### [Description of the task]
Every line from the one with "At what coordinates should I click to accomplish: Tap" to the end of the listing below must be printed exactly, with no other text and no pictures.

(Data shown Opens)

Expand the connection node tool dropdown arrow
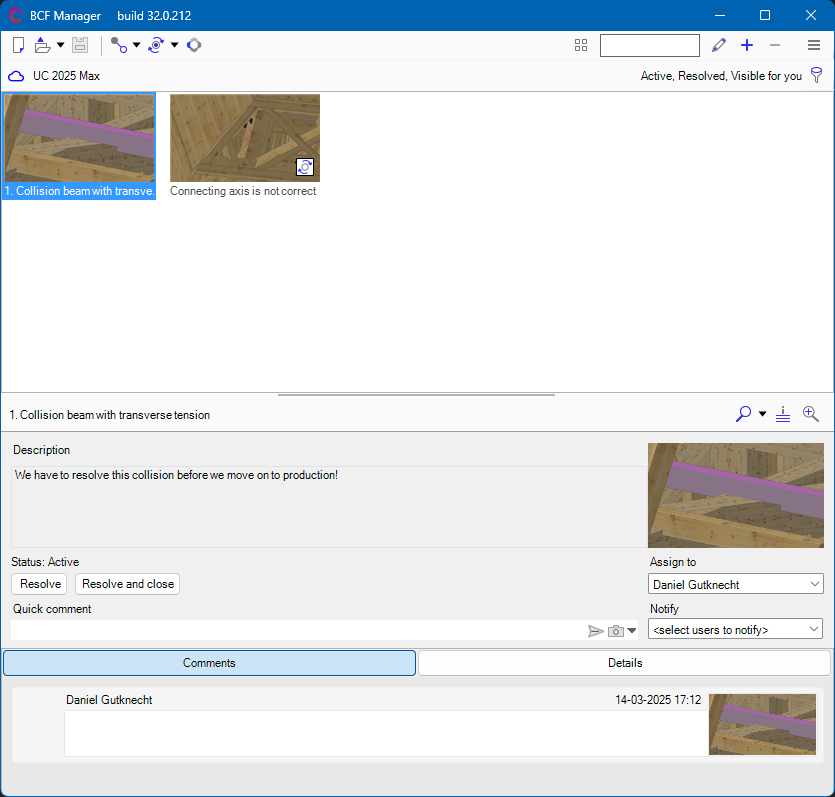Screen dimensions: 835x797 (x=136, y=45)
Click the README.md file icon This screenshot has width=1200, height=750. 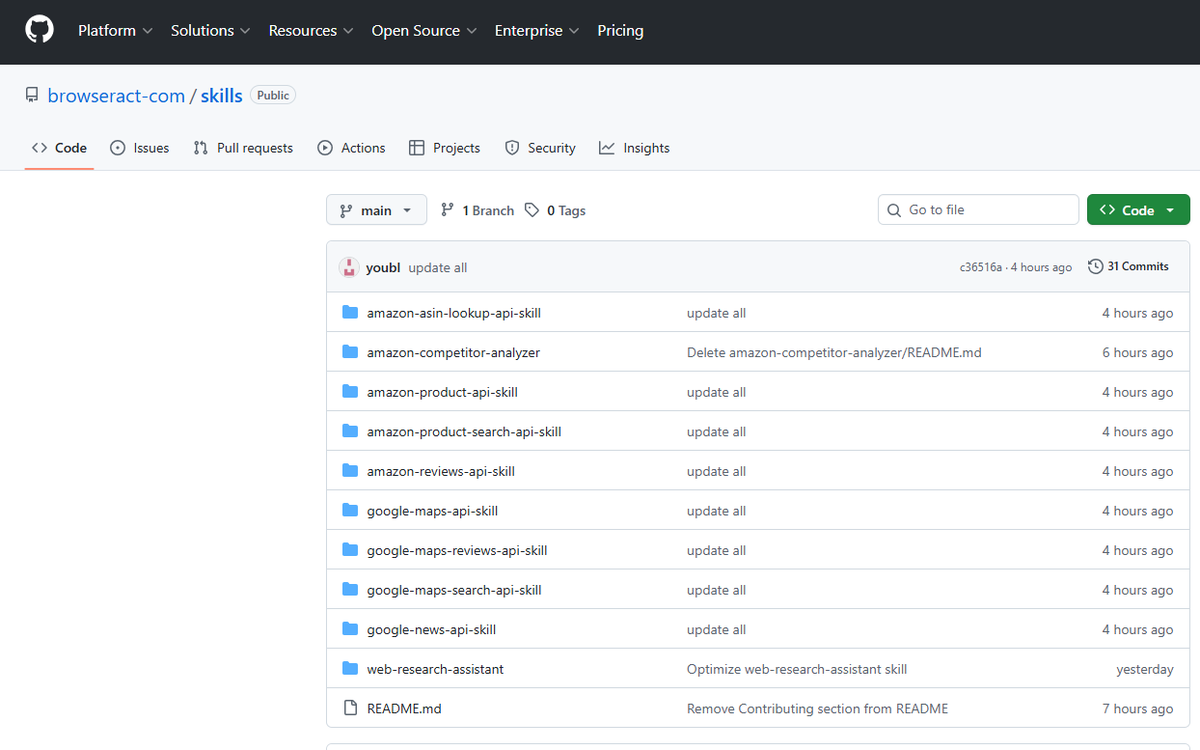[351, 708]
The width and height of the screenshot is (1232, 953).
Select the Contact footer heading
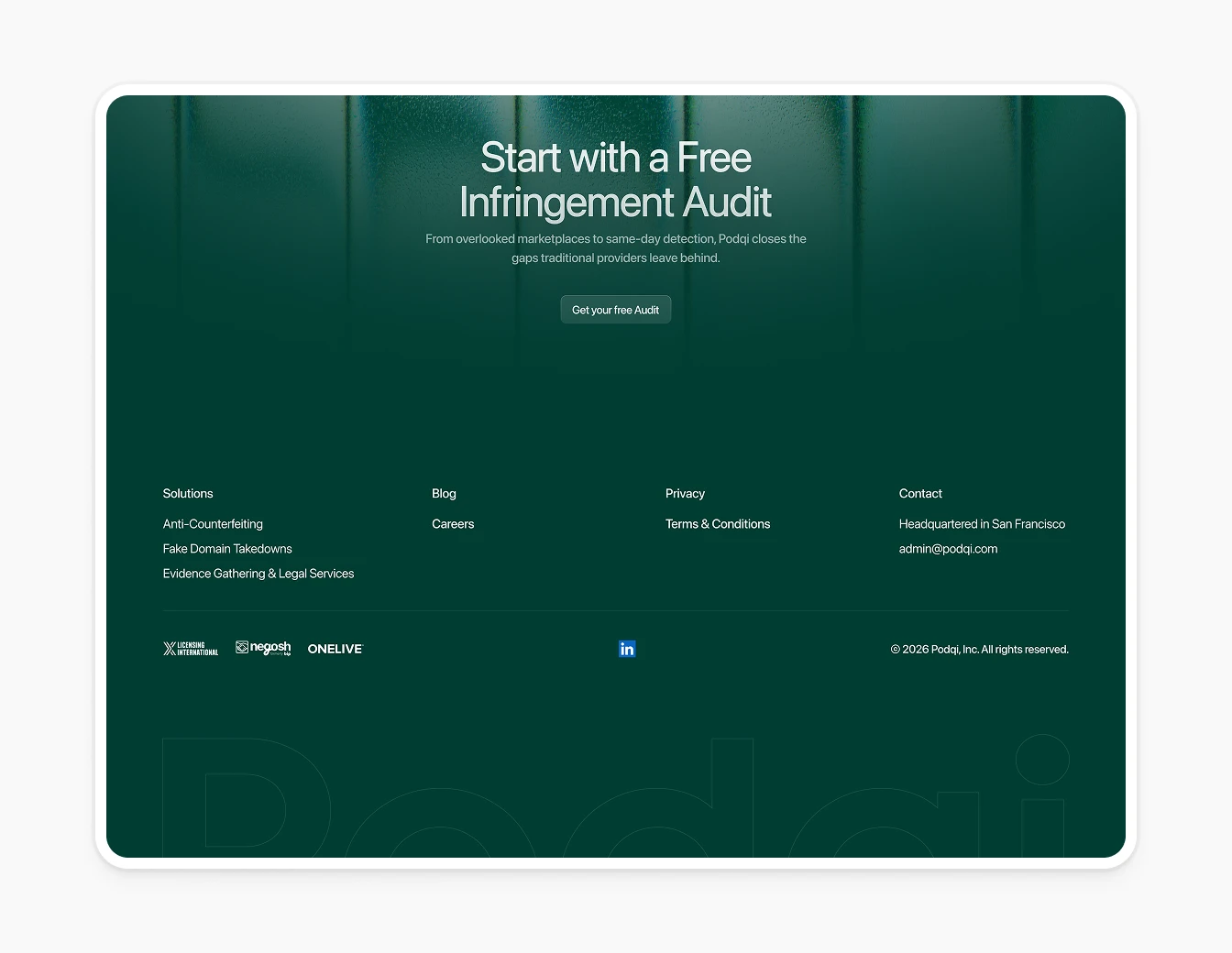coord(920,493)
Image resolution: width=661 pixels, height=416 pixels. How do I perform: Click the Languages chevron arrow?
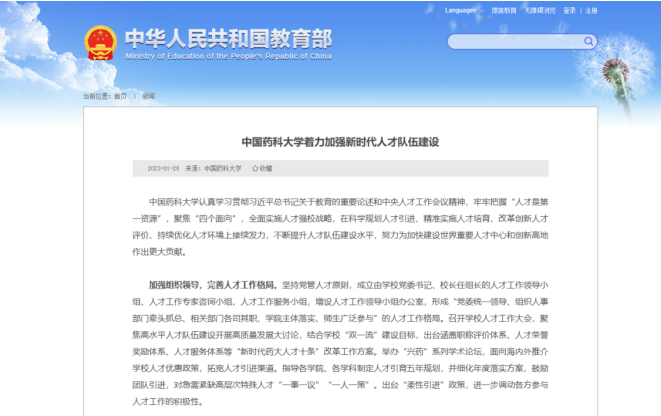coord(481,10)
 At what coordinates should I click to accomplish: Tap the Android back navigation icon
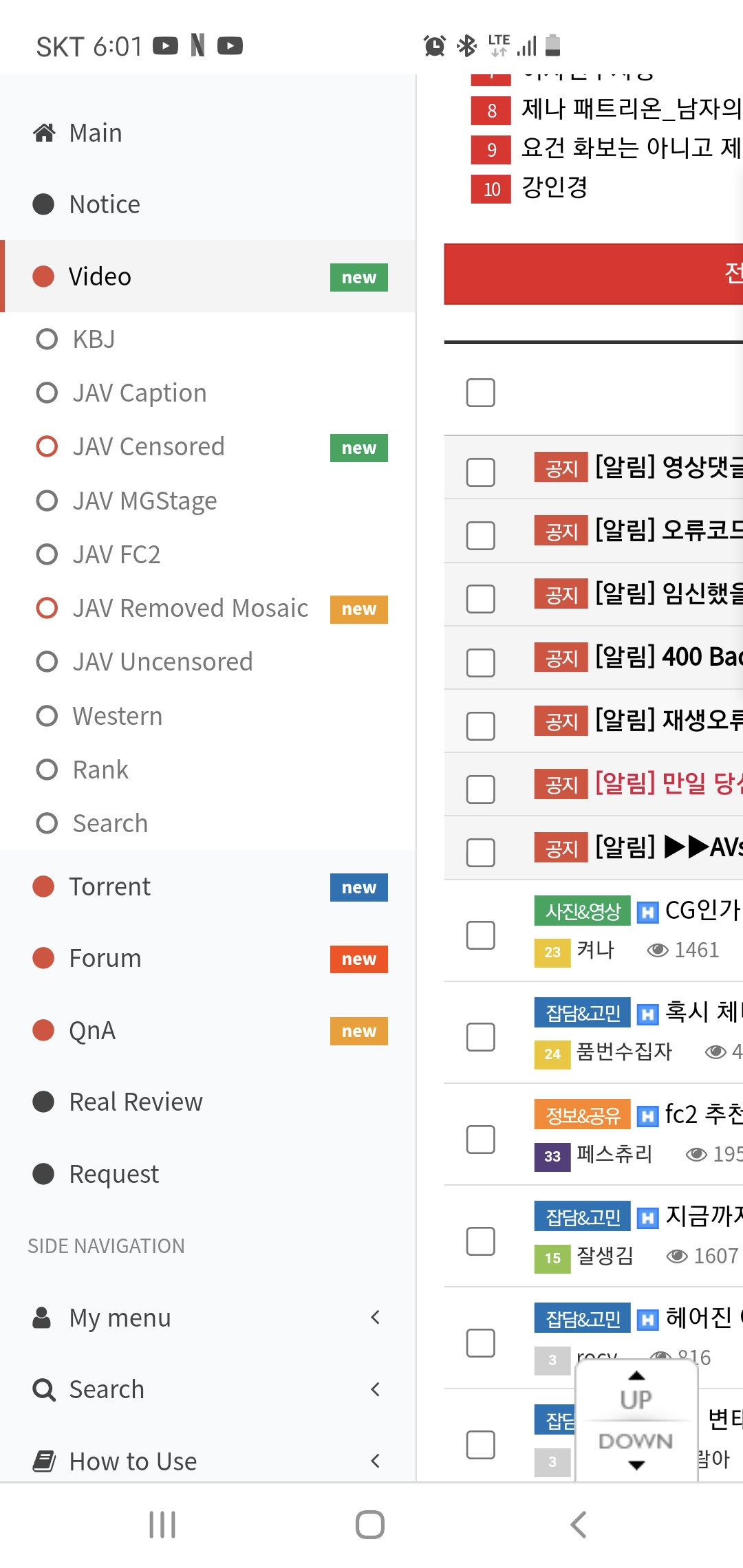click(x=579, y=1525)
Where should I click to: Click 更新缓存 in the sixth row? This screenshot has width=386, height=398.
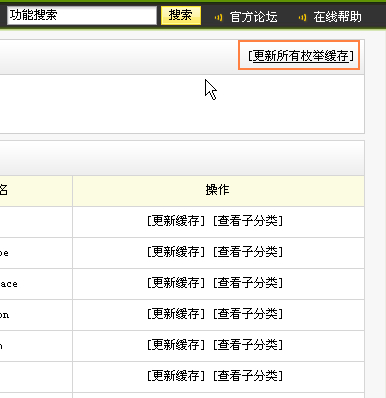(176, 376)
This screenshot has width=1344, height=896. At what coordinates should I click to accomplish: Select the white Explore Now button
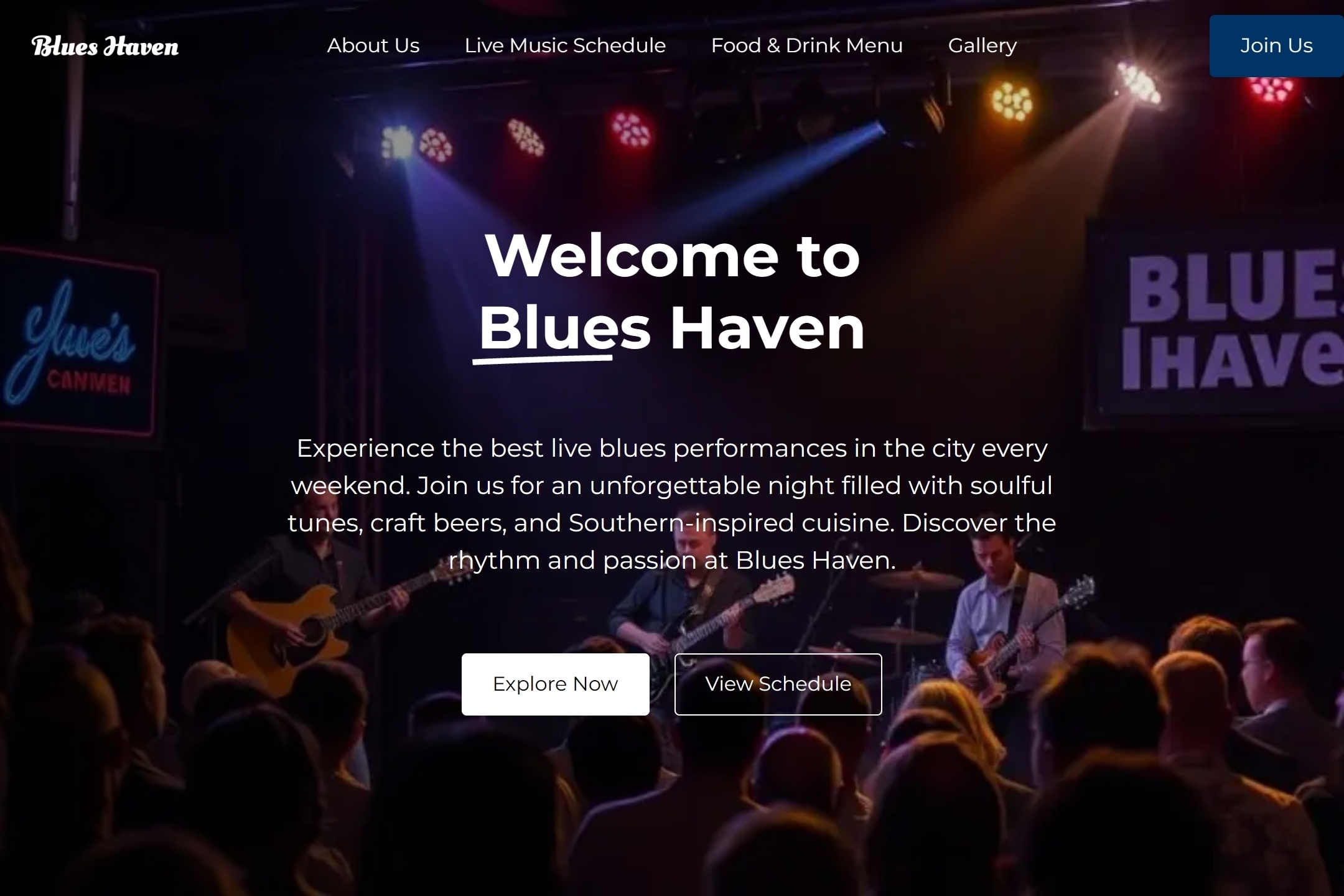point(555,684)
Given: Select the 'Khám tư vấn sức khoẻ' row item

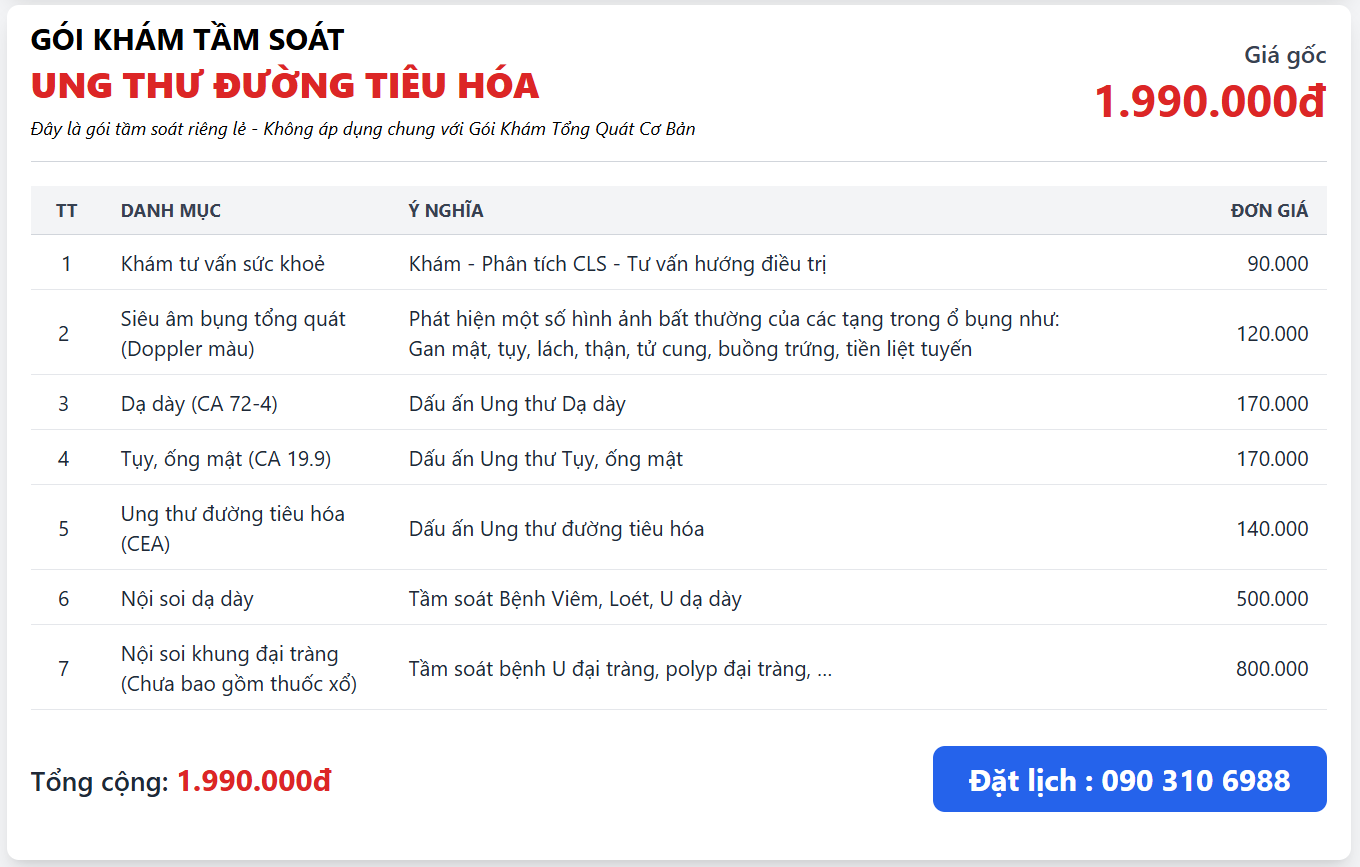Looking at the screenshot, I should pos(223,264).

(Data shown Closes)

### [Task result]
 At what coordinates should I click to accomplish: Tap the Android back navigation icon
click(x=579, y=1525)
Where should I click to: Click 更新缓存 in the sixth row? This screenshot has width=386, height=398.
(176, 376)
This screenshot has width=1344, height=896. At what coordinates should I click to accomplish: Select the white Explore Now button
point(555,684)
Given: Select the 'Khám tư vấn sức khoẻ' row item

Looking at the screenshot, I should pos(223,264).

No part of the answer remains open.